Task input section start
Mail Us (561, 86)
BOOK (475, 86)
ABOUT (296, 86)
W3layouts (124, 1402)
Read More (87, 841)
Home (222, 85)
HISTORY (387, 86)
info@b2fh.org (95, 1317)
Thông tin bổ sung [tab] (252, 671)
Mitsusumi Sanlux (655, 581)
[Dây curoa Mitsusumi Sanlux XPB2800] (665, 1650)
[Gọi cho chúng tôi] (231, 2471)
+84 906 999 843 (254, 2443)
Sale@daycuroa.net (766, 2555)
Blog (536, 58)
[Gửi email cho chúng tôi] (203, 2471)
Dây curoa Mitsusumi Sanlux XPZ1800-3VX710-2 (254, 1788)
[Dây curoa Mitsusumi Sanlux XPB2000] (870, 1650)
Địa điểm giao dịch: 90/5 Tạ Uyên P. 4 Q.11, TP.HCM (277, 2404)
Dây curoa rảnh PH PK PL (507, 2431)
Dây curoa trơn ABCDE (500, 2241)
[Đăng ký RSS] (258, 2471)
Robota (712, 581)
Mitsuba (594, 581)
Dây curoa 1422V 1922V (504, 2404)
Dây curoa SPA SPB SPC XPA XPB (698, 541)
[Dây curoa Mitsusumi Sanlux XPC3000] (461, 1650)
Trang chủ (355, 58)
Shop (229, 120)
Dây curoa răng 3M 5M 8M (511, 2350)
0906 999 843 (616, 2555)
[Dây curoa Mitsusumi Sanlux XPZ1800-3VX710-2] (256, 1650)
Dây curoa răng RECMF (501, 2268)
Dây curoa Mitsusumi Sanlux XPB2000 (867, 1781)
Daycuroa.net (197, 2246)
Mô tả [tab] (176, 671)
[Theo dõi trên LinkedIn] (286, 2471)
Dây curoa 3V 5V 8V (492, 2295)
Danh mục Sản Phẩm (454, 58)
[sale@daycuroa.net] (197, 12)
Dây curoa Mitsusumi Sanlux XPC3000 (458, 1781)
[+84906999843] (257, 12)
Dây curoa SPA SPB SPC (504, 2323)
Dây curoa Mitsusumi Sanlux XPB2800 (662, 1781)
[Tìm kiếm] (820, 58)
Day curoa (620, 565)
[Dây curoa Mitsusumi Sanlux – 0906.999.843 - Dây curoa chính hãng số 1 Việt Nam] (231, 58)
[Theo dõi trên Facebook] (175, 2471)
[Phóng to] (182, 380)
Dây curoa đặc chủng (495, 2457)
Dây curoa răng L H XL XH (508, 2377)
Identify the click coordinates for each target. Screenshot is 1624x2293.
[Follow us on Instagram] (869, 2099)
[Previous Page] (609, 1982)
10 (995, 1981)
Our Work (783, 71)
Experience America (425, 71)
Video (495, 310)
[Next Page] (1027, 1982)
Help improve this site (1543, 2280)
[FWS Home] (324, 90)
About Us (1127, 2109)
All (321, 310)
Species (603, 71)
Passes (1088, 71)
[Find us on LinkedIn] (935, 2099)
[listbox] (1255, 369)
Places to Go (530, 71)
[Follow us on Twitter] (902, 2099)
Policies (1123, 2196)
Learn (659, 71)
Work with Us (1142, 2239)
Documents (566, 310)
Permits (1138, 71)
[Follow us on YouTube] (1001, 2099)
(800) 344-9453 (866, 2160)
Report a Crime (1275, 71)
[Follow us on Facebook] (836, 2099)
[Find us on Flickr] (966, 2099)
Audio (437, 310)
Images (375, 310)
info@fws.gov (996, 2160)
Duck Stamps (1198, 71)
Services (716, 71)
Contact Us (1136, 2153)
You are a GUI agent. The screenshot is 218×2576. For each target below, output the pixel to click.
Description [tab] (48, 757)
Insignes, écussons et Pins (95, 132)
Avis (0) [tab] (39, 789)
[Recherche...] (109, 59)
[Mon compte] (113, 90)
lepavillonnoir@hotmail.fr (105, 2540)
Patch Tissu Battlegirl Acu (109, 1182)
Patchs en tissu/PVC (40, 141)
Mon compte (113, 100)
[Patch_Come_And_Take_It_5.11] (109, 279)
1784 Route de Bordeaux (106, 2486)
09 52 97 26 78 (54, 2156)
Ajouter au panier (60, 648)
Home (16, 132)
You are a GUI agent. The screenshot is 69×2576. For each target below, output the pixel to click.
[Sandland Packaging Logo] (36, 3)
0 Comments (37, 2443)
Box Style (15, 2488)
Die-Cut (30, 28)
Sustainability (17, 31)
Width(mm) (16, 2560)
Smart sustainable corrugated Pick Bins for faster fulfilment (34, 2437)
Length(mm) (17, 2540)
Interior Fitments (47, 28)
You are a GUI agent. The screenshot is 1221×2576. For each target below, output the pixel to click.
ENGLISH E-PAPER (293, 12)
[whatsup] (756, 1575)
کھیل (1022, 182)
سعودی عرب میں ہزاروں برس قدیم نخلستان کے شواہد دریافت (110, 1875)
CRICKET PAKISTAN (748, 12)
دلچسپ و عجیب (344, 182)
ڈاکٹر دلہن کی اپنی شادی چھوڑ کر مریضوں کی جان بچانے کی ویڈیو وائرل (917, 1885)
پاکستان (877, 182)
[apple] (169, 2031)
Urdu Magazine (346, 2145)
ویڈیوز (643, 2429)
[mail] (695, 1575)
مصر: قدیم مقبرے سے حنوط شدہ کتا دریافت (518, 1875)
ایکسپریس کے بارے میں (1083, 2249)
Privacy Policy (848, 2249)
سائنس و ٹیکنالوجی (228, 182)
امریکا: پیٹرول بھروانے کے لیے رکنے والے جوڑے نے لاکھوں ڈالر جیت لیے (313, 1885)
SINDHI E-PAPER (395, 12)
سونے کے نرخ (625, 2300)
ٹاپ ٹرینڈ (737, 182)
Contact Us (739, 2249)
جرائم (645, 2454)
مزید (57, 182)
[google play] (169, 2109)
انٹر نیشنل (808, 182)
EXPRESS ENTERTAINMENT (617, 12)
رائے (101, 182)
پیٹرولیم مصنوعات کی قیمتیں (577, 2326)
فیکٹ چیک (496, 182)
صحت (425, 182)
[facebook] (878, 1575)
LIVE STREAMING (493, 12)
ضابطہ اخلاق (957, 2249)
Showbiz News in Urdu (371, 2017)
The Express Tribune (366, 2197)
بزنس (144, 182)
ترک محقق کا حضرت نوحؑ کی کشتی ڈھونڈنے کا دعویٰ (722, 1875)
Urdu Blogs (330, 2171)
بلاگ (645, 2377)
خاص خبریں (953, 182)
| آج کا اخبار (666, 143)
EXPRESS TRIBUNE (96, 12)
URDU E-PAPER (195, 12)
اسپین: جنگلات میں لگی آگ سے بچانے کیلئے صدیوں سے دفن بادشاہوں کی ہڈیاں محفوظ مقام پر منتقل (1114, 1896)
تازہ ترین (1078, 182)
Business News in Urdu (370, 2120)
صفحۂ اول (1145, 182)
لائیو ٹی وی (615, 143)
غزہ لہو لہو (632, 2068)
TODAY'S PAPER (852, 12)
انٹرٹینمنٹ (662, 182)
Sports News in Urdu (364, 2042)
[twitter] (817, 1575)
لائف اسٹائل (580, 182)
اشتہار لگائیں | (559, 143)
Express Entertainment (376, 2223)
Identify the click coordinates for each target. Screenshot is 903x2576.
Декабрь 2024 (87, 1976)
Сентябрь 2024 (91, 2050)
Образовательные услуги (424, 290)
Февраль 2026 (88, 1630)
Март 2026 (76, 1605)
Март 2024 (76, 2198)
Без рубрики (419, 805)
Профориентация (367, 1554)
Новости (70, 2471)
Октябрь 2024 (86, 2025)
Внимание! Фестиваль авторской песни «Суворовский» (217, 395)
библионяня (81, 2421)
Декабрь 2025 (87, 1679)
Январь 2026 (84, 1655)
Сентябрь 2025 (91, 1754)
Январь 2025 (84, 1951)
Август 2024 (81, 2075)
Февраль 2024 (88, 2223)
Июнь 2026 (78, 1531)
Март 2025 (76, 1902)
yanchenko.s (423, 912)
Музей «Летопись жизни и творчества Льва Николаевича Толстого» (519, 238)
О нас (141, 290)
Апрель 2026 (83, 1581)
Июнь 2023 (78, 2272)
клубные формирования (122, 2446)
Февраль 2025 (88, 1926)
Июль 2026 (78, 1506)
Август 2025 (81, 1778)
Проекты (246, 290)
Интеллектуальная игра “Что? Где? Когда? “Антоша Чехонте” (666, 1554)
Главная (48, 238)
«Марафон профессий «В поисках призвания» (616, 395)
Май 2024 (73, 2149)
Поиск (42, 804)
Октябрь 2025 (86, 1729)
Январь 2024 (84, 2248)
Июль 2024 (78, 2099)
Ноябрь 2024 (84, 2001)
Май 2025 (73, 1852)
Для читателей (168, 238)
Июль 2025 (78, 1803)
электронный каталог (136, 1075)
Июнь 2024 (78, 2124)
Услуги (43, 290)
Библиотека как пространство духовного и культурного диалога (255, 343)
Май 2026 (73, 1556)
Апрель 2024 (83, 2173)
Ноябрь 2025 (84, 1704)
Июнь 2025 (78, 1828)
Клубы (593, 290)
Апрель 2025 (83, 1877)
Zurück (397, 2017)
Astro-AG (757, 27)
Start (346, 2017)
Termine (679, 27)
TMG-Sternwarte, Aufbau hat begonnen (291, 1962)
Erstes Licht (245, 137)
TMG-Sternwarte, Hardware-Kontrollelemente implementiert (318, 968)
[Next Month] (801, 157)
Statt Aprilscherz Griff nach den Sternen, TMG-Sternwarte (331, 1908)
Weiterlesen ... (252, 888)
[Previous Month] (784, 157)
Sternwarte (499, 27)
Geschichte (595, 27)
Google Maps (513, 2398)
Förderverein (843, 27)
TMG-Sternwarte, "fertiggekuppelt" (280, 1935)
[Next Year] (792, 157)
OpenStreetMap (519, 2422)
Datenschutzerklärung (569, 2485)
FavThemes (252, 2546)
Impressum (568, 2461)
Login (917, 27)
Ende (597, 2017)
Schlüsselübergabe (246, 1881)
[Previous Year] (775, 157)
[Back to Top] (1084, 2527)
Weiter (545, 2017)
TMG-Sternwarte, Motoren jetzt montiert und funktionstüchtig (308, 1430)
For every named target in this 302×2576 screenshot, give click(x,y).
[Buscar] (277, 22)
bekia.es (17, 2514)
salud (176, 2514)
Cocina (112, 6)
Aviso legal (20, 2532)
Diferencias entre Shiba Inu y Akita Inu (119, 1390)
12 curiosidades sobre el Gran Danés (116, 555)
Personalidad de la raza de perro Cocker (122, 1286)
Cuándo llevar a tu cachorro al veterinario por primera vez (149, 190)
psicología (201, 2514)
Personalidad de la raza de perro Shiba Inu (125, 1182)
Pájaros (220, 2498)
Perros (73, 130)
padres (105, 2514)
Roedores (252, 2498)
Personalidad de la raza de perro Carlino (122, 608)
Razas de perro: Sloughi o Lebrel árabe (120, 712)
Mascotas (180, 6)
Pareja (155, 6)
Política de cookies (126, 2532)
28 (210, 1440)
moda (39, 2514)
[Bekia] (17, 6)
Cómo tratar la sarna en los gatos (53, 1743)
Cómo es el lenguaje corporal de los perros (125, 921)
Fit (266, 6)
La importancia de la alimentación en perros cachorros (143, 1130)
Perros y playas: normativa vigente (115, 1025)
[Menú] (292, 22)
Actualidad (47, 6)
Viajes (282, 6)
Task input section end
Activity:
Using the listing above, return word for word each line from the one that has "[Dây curoa Mitsusumi Sanlux XPC3000]" through the one that has "Mon compte (113, 100)", and no line outside that range.

Solved exercise:
[Dây curoa Mitsusumi Sanlux XPC3000] (461, 1650)
Trang chủ (355, 58)
Shop (229, 120)
Dây curoa răng 3M 5M 8M (511, 2350)
0906 999 843 (616, 2555)
[Dây curoa Mitsusumi Sanlux XPZ1800-3VX710-2] (256, 1650)
Dây curoa răng RECMF (501, 2268)
Dây curoa Mitsusumi Sanlux XPB2000 (867, 1781)
Daycuroa.net (197, 2246)
Mô tả [tab] (176, 671)
[Theo dõi trên LinkedIn] (286, 2471)
Dây curoa 3V 5V 8V (492, 2295)
Danh mục Sản Phẩm (454, 58)
[sale@daycuroa.net] (197, 12)
Dây curoa Mitsusumi Sanlux XPC3000 (458, 1781)
[+84906999843] (257, 12)
Dây curoa SPA SPB SPC (504, 2323)
Dây curoa Mitsusumi Sanlux XPB2800 (662, 1781)
[Tìm kiếm] (820, 58)
Day curoa (620, 565)
[Dây curoa Mitsusumi Sanlux – 0906.999.843 - Dây curoa chính hãng số 1 Việt Nam] (231, 58)
[Theo dõi trên Facebook] (175, 2471)
[Phóng to] (182, 380)
Dây curoa đặc chủng (495, 2457)
Dây curoa răng L H XL XH (508, 2377)
Identify the click coordinates for each target. Screenshot is 1624x2293.
[Follow us on Instagram] (869, 2099)
[Previous Page] (609, 1982)
10 (995, 1981)
Our Work (783, 71)
Experience America (425, 71)
Video (495, 310)
[Next Page] (1027, 1982)
Help improve this site (1543, 2280)
[FWS Home] (324, 90)
About Us (1127, 2109)
All (321, 310)
Species (603, 71)
Passes (1088, 71)
[Find us on LinkedIn] (935, 2099)
[listbox] (1255, 369)
Places to Go (530, 71)
[Follow us on Twitter] (902, 2099)
Policies (1123, 2196)
Learn (659, 71)
Work with Us (1142, 2239)
Documents (566, 310)
Permits (1138, 71)
[Follow us on YouTube] (1001, 2099)
(800) 344-9453 (866, 2160)
Report a Crime (1275, 71)
[Follow us on Facebook] (836, 2099)
[Find us on Flickr] (966, 2099)
Audio (437, 310)
Images (375, 310)
info@fws.gov (996, 2160)
Duck Stamps (1198, 71)
Services (716, 71)
Contact Us (1136, 2153)
You are a GUI agent. The screenshot is 218×2576. For each target below, output the pixel to click.
Description [tab] (48, 757)
Insignes, écussons et Pins (95, 132)
Avis (0) [tab] (39, 789)
[Recherche...] (109, 59)
[Mon compte] (113, 90)
lepavillonnoir@hotmail.fr (105, 2540)
Patch Tissu Battlegirl Acu (109, 1182)
Patchs en tissu/PVC (40, 141)
Mon compte (113, 100)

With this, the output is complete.